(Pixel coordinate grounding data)
□ □ □ □
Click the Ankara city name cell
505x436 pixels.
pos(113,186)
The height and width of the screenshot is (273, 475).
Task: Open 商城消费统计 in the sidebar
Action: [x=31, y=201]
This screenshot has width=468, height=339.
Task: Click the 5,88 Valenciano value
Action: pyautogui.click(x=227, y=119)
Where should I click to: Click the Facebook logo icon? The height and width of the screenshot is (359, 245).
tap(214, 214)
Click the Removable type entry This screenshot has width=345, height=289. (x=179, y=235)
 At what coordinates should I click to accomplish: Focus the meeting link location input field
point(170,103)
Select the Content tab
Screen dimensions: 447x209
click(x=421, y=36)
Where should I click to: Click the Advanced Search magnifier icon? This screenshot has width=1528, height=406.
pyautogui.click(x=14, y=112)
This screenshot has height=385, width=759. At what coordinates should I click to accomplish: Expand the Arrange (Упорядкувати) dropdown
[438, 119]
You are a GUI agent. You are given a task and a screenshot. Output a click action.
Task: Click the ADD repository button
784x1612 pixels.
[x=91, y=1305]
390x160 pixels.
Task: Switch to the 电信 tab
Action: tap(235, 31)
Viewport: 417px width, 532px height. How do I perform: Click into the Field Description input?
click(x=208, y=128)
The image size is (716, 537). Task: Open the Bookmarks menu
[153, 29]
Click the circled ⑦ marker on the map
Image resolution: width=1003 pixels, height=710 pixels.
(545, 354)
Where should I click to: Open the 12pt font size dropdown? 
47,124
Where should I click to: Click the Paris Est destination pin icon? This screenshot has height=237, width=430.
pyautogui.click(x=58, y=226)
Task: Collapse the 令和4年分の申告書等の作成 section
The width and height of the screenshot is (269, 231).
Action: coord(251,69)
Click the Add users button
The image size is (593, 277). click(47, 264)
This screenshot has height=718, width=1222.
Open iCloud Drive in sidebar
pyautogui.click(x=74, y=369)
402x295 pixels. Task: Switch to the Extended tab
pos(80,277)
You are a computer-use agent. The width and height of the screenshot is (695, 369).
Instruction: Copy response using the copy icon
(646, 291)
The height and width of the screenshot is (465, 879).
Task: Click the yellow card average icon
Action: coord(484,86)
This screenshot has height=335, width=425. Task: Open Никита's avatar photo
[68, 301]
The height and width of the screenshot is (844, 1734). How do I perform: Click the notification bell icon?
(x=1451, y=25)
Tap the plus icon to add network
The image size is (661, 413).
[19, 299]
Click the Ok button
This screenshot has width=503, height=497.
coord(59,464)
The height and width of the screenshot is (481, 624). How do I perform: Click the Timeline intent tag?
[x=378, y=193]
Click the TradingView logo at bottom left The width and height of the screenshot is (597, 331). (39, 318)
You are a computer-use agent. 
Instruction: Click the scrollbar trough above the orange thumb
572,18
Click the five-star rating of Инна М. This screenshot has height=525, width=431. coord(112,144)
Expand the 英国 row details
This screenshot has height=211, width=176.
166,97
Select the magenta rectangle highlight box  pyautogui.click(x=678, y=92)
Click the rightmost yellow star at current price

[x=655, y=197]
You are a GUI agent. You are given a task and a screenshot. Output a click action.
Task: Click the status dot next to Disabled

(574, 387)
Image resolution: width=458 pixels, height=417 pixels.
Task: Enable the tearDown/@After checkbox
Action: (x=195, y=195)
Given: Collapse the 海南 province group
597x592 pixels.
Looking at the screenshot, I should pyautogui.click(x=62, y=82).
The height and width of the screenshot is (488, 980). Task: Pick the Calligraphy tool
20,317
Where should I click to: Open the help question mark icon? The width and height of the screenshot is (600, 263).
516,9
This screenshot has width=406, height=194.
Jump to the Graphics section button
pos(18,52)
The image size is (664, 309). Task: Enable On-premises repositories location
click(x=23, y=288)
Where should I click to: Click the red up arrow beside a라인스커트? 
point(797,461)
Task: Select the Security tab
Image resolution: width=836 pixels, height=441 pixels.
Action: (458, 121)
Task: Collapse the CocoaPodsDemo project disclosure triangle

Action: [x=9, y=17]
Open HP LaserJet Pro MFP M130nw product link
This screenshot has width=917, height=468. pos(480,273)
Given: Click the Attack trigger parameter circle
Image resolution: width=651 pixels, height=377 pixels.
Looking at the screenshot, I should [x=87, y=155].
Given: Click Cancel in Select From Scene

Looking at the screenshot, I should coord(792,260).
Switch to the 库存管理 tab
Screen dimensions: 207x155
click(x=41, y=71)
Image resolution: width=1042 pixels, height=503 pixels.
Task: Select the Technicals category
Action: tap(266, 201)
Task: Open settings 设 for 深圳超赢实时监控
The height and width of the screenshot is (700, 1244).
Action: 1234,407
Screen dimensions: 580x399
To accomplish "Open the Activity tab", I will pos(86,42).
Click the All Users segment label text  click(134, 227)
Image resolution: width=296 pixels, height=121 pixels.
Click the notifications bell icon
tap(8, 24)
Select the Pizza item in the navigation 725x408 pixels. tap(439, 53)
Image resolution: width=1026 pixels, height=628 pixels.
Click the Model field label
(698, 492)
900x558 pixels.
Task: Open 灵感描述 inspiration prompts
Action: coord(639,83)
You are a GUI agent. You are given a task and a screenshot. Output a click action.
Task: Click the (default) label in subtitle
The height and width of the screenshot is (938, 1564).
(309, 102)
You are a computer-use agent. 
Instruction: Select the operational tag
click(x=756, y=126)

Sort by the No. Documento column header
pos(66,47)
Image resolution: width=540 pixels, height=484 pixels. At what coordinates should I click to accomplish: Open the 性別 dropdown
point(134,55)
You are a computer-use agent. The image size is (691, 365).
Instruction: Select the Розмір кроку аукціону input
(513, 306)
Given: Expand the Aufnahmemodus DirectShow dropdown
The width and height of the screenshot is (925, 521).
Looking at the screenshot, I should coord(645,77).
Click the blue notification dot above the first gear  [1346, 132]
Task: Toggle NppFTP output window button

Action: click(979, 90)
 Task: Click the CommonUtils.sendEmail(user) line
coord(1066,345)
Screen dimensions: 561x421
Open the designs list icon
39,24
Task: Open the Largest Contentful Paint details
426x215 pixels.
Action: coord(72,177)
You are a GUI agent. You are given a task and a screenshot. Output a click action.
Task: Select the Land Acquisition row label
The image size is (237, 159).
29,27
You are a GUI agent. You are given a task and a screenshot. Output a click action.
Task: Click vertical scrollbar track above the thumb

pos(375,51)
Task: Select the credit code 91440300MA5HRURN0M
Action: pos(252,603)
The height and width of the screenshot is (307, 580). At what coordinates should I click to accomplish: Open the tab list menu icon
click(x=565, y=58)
□ □ □ □
WORK REQUIRED: Reproduce, word for word, the lines of the data from the one that contains "Screen dimensions: 561x421" to the end, both ends included.

EXERCISE ANSWER:
Screen dimensions: 561x421
Open the designs list icon
39,24
Task: Open the Largest Contentful Paint details
426x215 pixels.
Action: coord(72,177)
You are a GUI agent. You are given a task and a screenshot. Output a click action.
Task: Select the Land Acquisition row label
The image size is (237, 159).
29,27
You are a GUI agent. You are given a task and a screenshot. Output a click action.
Task: Click vertical scrollbar track above the thumb

pos(375,51)
Task: Select the credit code 91440300MA5HRURN0M
Action: pos(252,603)
The height and width of the screenshot is (307, 580). At what coordinates should I click to accomplish: Open the tab list menu icon
click(x=565, y=58)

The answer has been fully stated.